Exercise — In the listing below, locate the line with "This screenshot has height=226, width=279." and the line with "Task: Click the round R avatar image", then output both and everything between them exactly, minus any pictures.

Stored data —

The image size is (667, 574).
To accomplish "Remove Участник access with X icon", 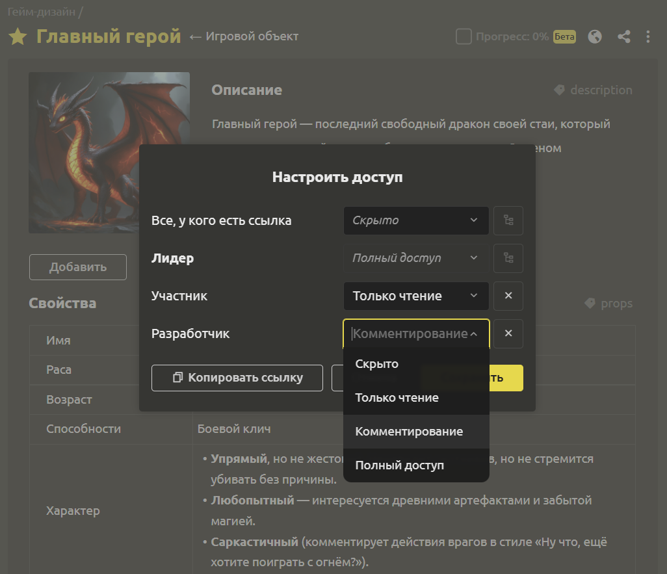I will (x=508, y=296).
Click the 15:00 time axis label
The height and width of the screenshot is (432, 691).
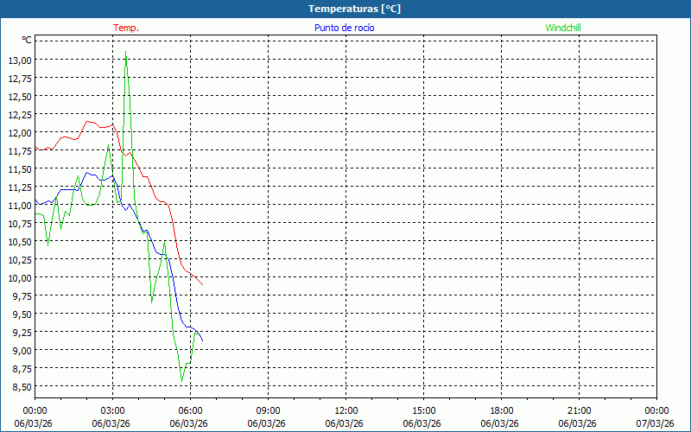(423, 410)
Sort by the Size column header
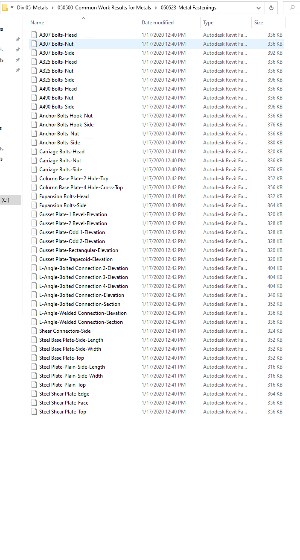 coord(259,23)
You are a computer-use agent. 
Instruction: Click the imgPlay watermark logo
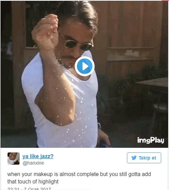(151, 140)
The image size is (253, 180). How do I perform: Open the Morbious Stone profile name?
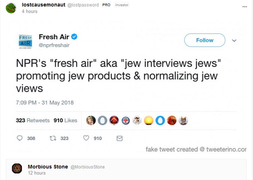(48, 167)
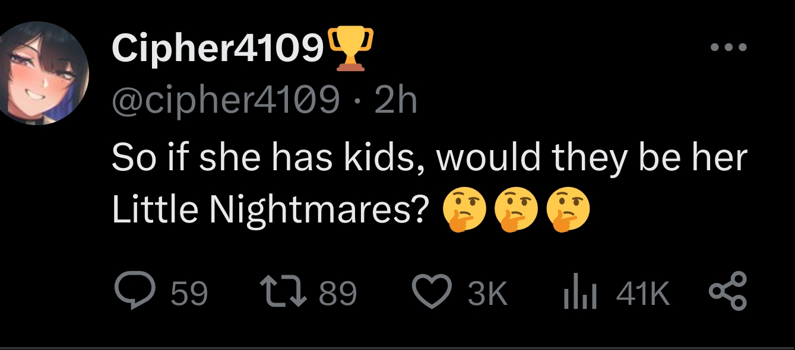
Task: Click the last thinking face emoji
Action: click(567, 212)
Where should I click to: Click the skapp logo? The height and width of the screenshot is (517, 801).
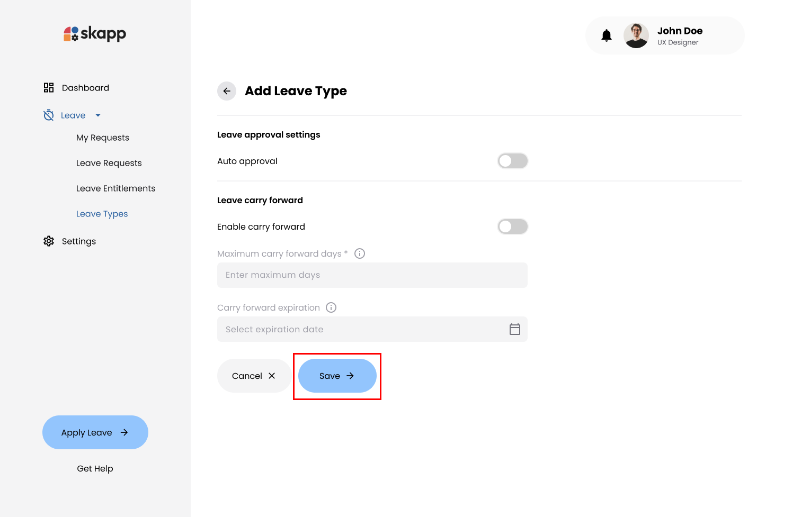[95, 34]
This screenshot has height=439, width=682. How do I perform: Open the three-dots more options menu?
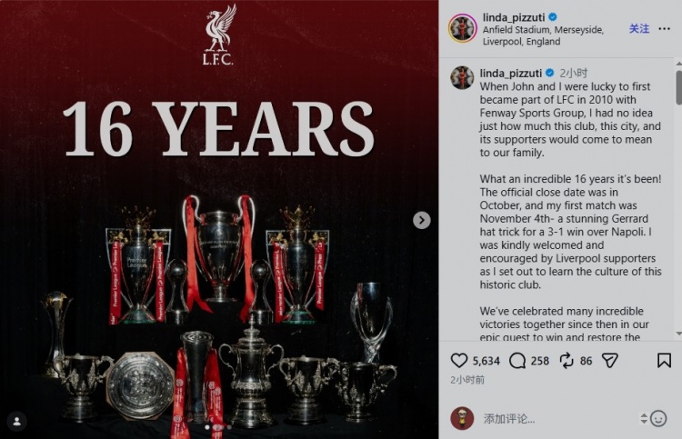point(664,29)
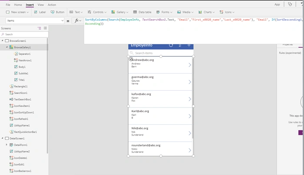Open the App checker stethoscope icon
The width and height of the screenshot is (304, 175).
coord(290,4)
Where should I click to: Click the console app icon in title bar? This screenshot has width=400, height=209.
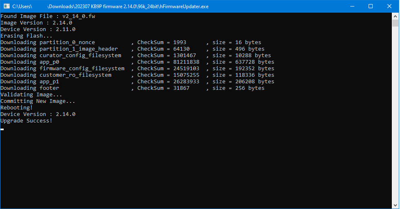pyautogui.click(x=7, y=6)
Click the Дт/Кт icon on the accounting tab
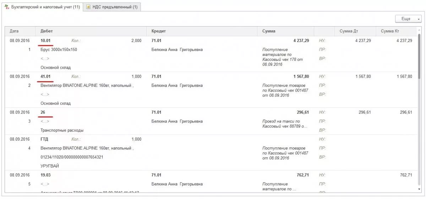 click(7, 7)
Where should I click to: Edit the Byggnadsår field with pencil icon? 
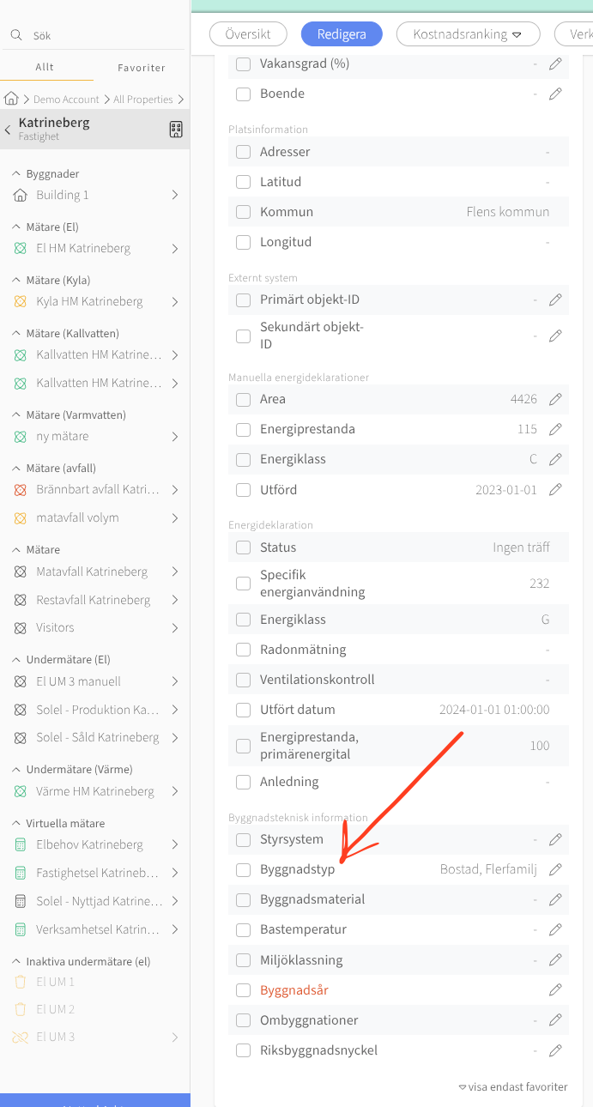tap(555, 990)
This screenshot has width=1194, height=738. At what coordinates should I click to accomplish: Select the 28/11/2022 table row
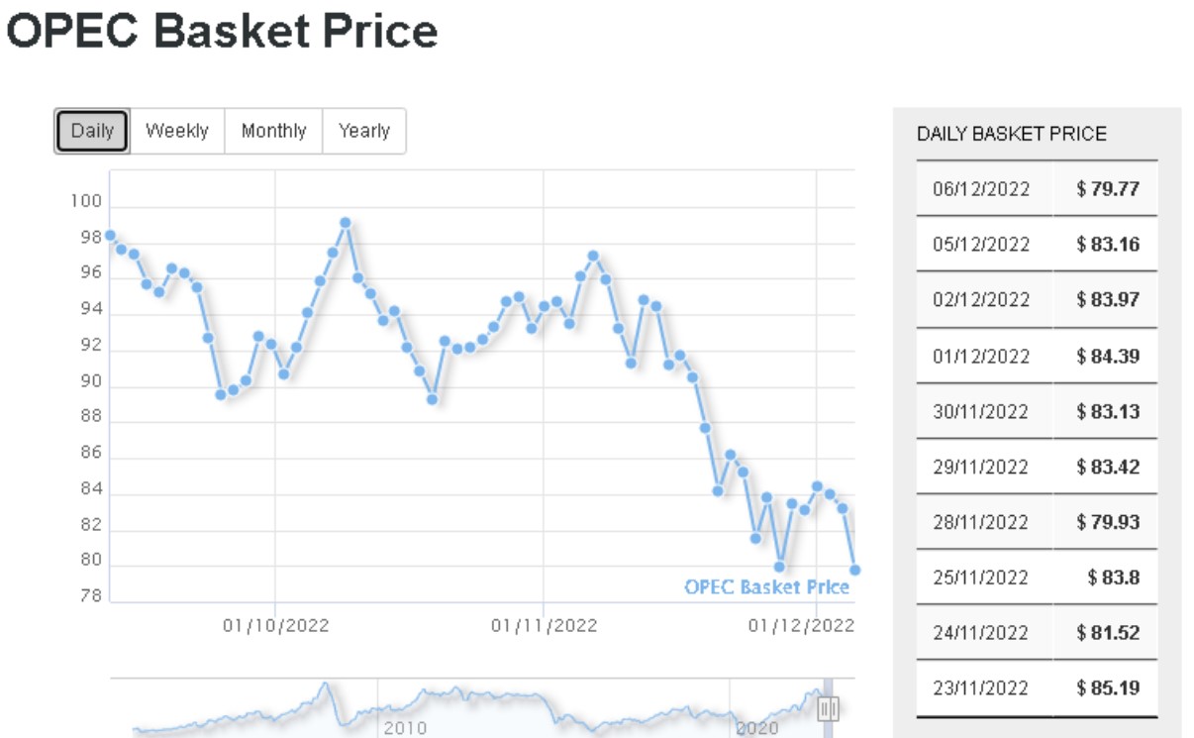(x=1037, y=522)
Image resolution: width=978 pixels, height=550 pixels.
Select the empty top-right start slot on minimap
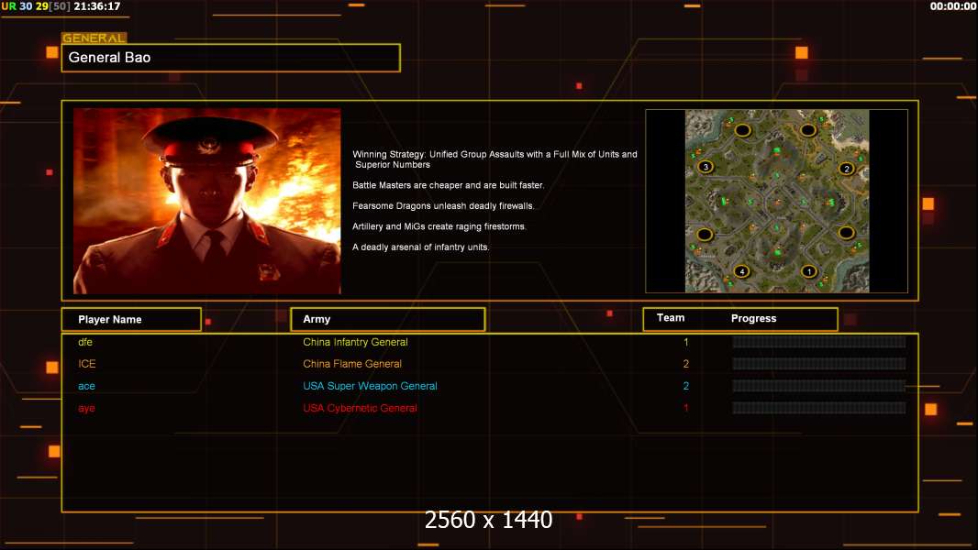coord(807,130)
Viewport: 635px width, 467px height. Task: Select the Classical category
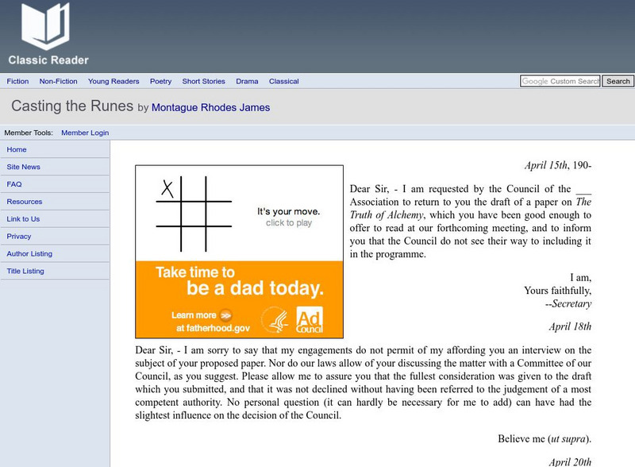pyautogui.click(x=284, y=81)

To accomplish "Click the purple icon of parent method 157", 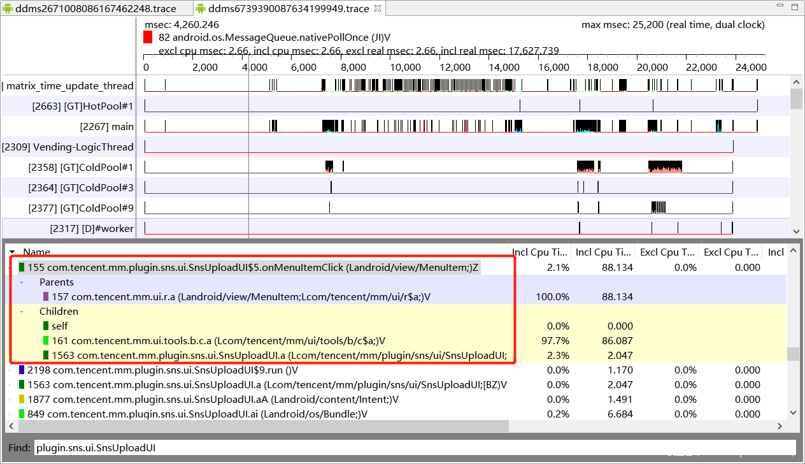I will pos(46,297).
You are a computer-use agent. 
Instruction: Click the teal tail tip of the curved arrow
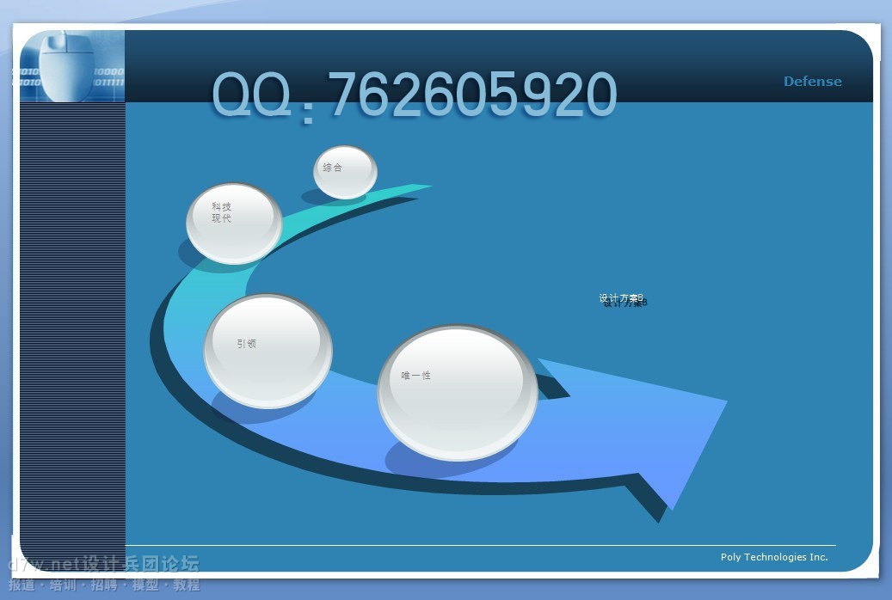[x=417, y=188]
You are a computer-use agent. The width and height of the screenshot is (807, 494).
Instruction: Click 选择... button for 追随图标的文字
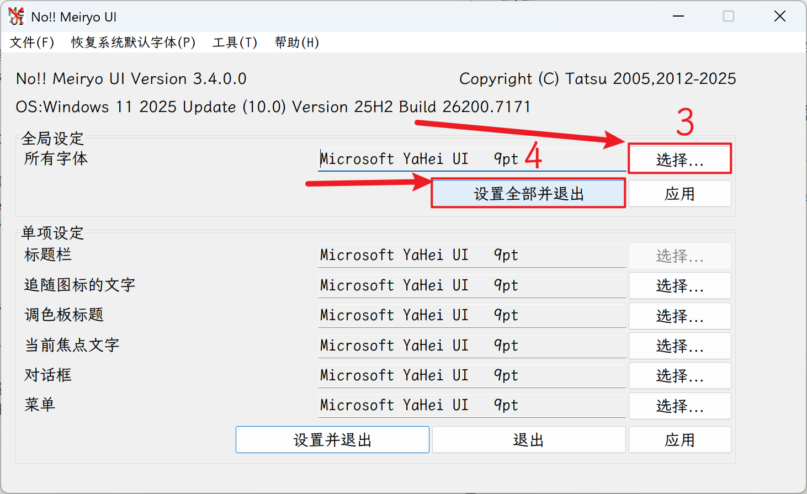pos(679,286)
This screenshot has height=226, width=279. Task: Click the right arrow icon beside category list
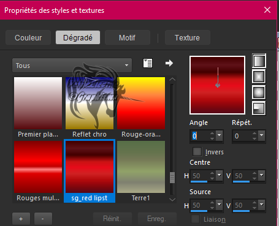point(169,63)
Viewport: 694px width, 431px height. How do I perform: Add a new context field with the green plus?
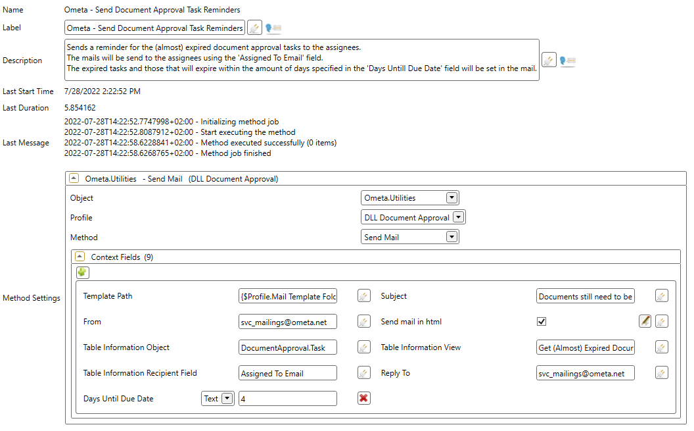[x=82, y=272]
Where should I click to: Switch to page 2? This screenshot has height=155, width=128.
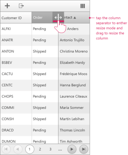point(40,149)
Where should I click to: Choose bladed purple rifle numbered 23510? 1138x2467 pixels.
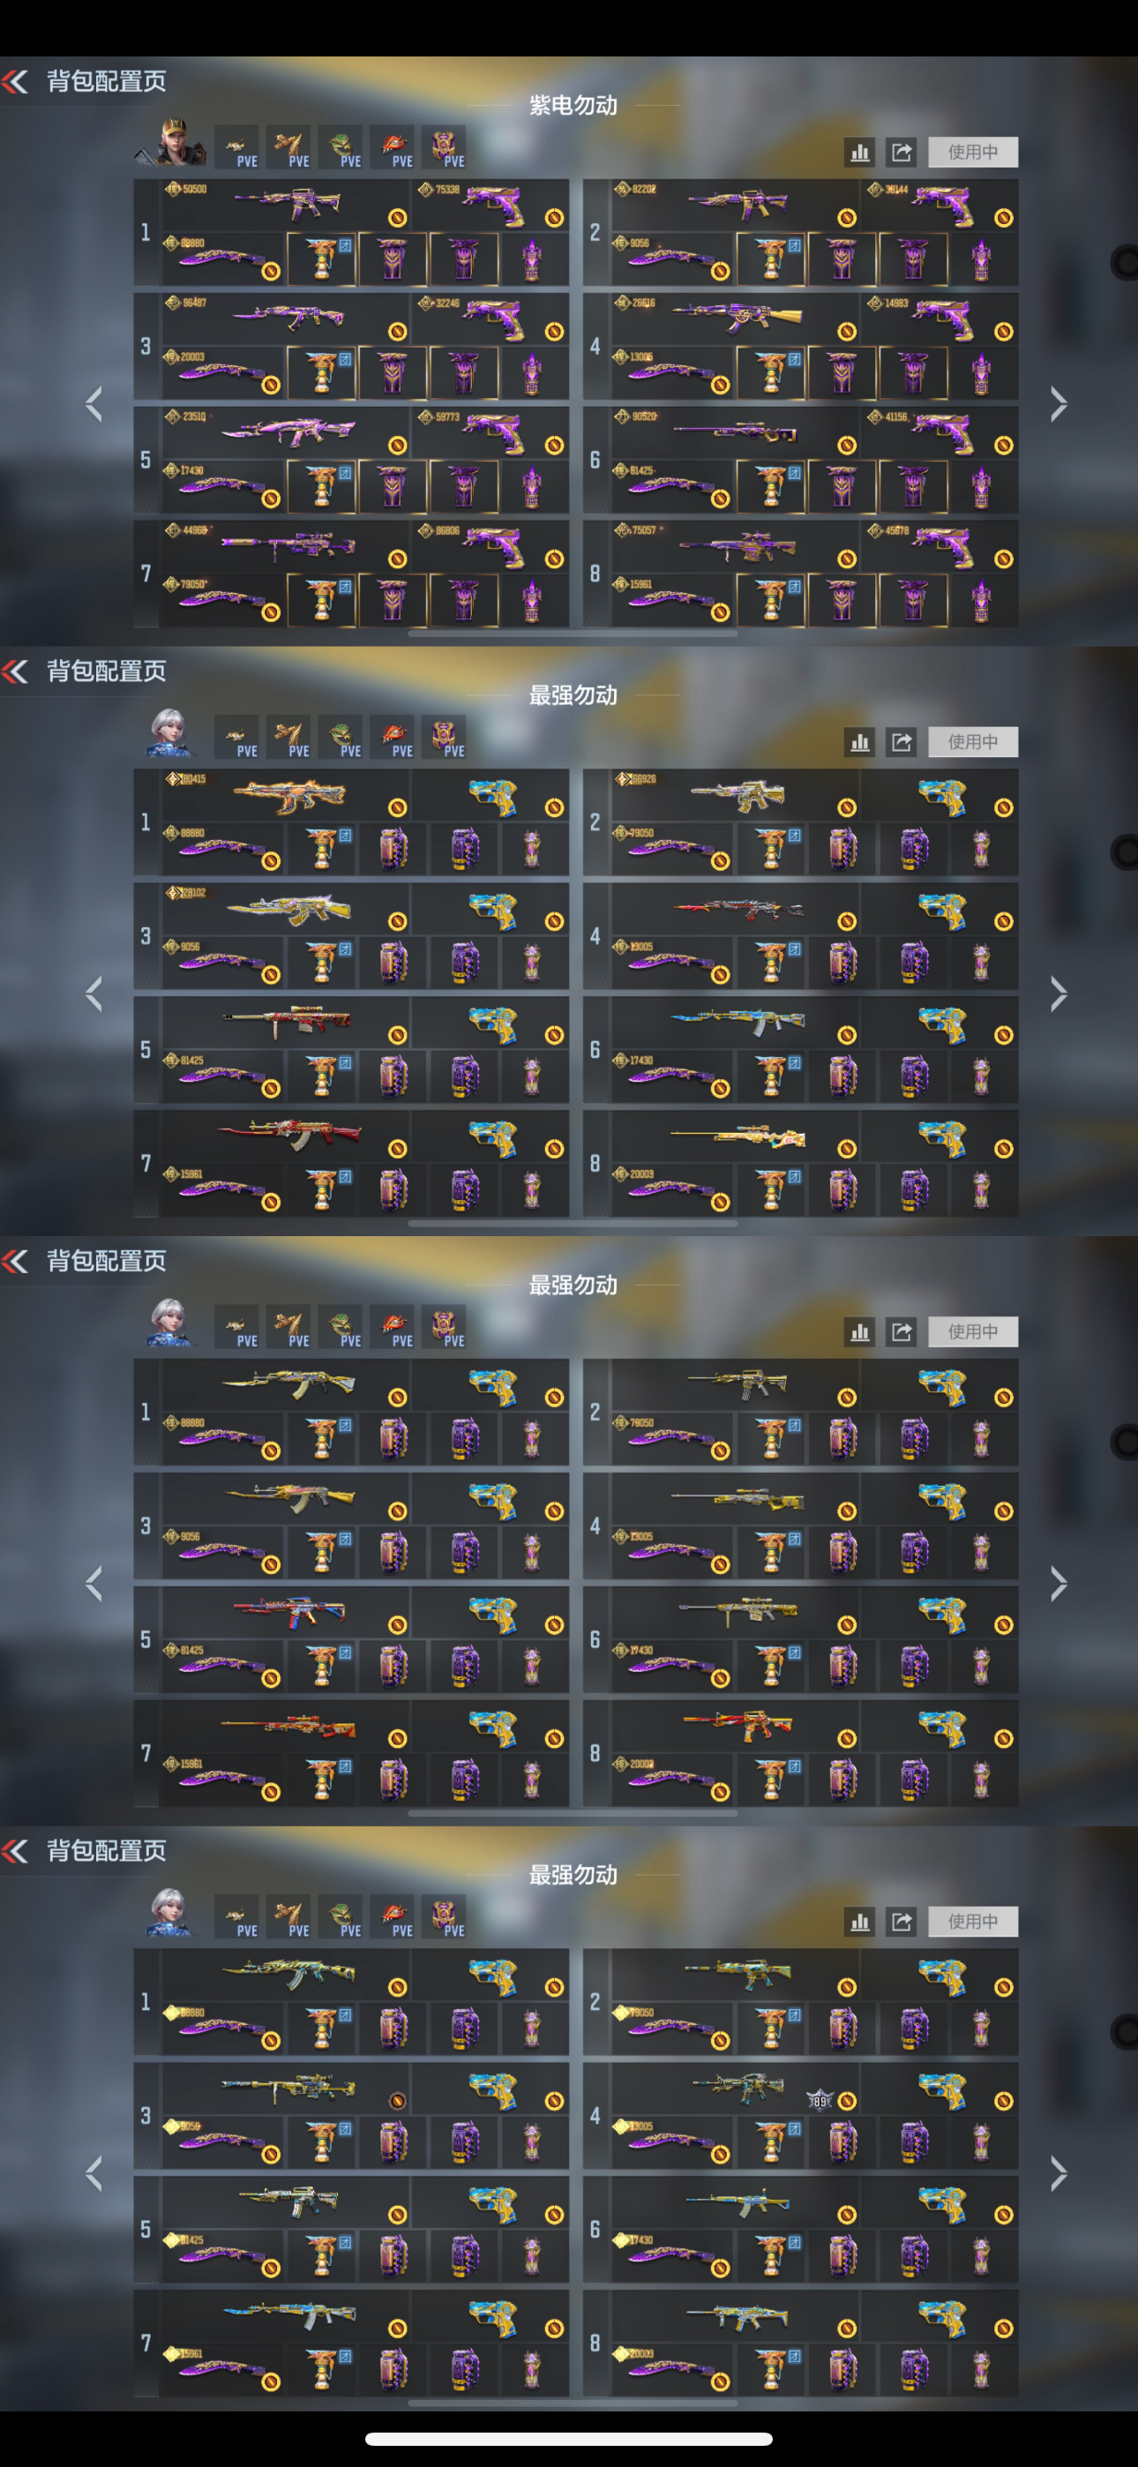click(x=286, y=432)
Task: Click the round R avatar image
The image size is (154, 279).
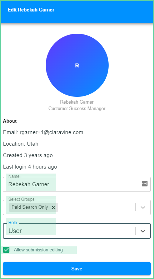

Response to this exercise —
This screenshot has height=226, width=279. Task: Click the right arrow icon beside category list
point(169,63)
Viewport: 694px width, 431px height. How do I perform: Add a new context field with the green plus?
[x=82, y=272]
Where should I click to: Switch to page 2? This screenshot has height=155, width=128.
point(40,149)
Where should I click to: Choose bladed purple rifle numbered 23510? 1138x2467 pixels.
click(x=286, y=432)
Task: Click the round R avatar image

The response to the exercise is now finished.